Around 20:55 UTC on the 29th of September, Sigma users were unable to find via search workbooks created in the last 3 months, due to an inadvertent infrastructure change.

All customers on Azure, AWS (us-west2 and eu-central-1), and GCP (us-central-1), using the file explorer in embeds, using the Sigma API for workbooks and files, or searching across Sigma were affected.

We restored the search database to properly include the latest information in the search results.

Incident Start Time: Approximately 20:44 UTC September 29, 2023

Incident End Time: Approximately 23:17 UTC September 29, 2023

Timeline

Timestamp (UTC) Event/Response
2023-09-29 20:55:00 Incident alerted in our internal monitoring systems
2023-09-29 21:10:00 Incident noticed and flagged internally.
2023-09-29 21:38:00 Azure eastus2 resolved on its own due to a small number of search updates
2023-09-29 21:46:00 Incident escalated internally
2023-09-29 21:47:00 First customer report
2023-09-29 22:30:00 Customer issue linked to incident
2023-09-29 22:31:00 Incident escalated to highest priority
2023-09-29 22:42:00 Manually restored to prior search database state for GCP
2023-09-29 22:50:00 GCP us-central1 resolved
2023-09-29 23:00:00 Manually restored to prior search database state for AWS us-west-2
2023-09-29 23:07:00 AWS us-west-2 resolved
2023-09-29 23:11:00 Manually restored to prior search database state for AWS eu-central-1
2023-09-29 23:17:00 AWS eu-central-1 resolved
2023-09-29 23:17:00 Issue resolved

Root Cause

A routine infrastructure change accidentally swapped the latest search database to a state from 3 months prior. This caused any changes in the past few months to not be visible in search.

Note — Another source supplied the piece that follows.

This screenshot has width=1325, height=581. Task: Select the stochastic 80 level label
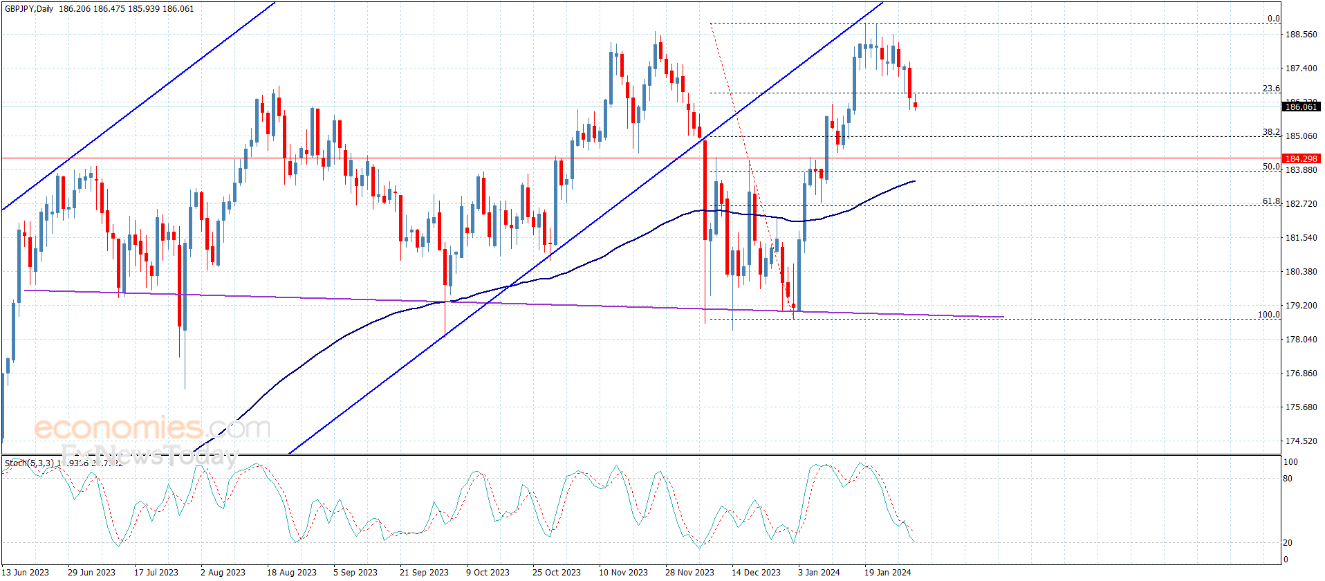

This meant that any applications built on embedded Sigma which used the workbooks API for navigation failed to operate properly if they depended on documents newer than 3 months old.

Scope of Impact

All customers on Azure, AWS (us-west2 and eu-central-1) and GCP (us-central-1) using the file explorer in embeds, hitting the Sigma API for workbooks and files, or searching across Sigma were affected.

Mitigations

The search results returned to the correct state after rolling back to the previous healthy version of the search database.

Forward-looking Preventative Measures

  1. We’re looking to refine our escalation procedures in such cases for a faster resolution.
  2. Working to continuously improve our internal alerting system.
  3. Looking to put in place better guardrails to avoid such states.
  4. Replaced our mechanism for updating the search database state with a new mechanism which does not run the same risk of being triggered accidentally.

We apologize for the disruption and inconvenience that you have endured as a result of this situation. Your trust in us is of the utmost importance, and we are dedicated to taking the necessary measures to prevent similar incidents from occurring in the future. If you have any questions please reach out to our Support Team.

Thank you for your continuous support, patience and understanding.